▶ _Assigned task_: An image-free, word-for-word version of the records below is to be returned.

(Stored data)
::::::::
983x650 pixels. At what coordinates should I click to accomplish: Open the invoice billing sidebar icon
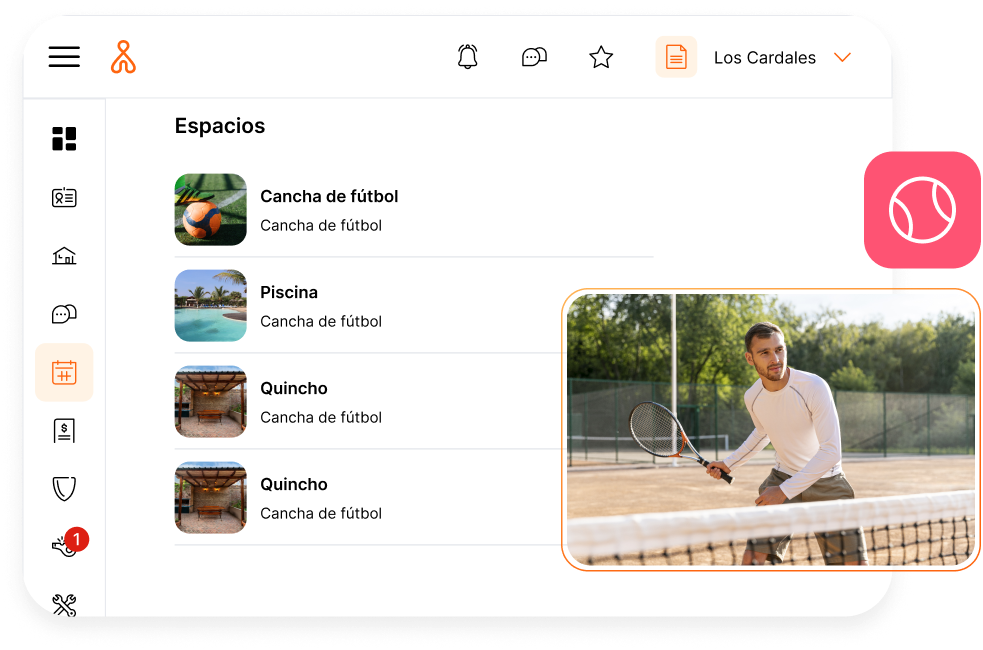[64, 431]
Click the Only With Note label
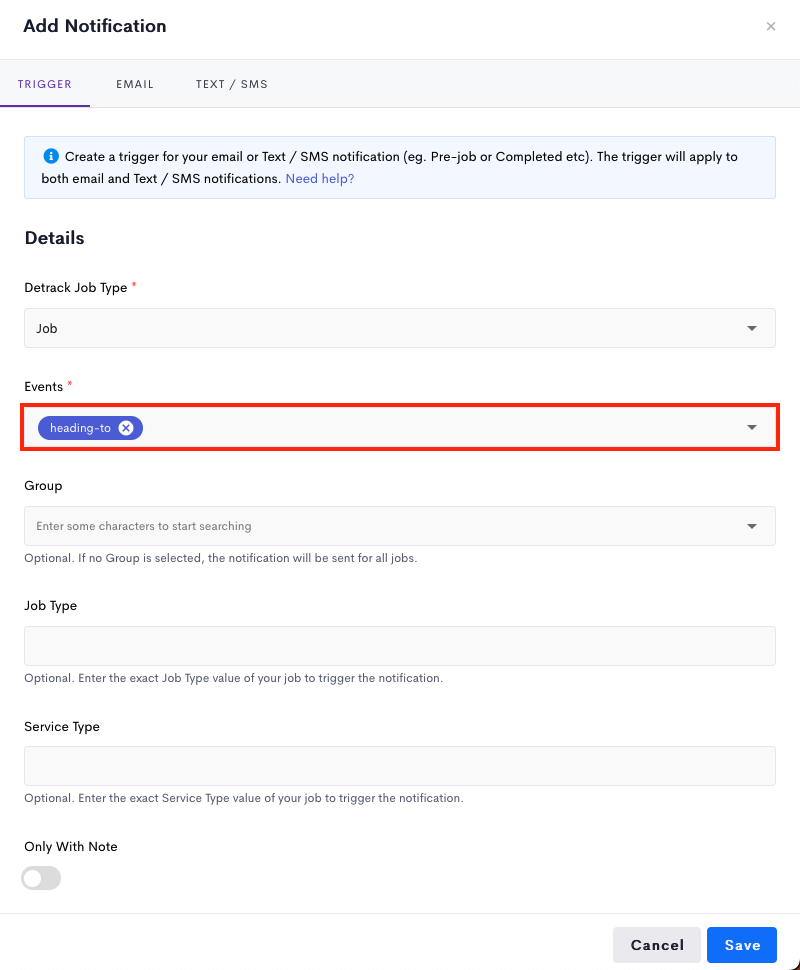Viewport: 800px width, 970px height. coord(71,846)
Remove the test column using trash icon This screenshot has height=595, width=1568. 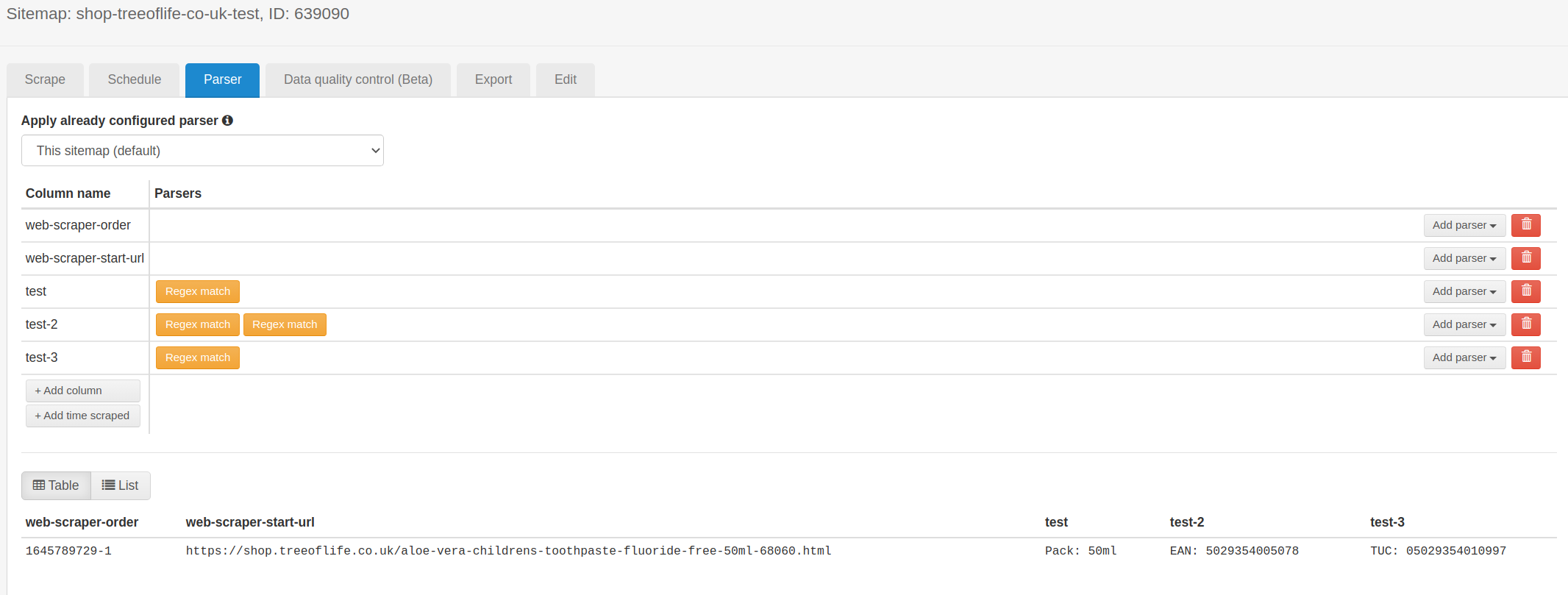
::::::::
▶ _Written solution_:
983x650 pixels. At what coordinates should I click to accomplish: Open the invoice billing sidebar icon
[64, 431]
Click the Only With Note label
Viewport: 800px width, 970px height. coord(71,846)
Remove the test column using trash icon This screenshot has height=595, width=1568. 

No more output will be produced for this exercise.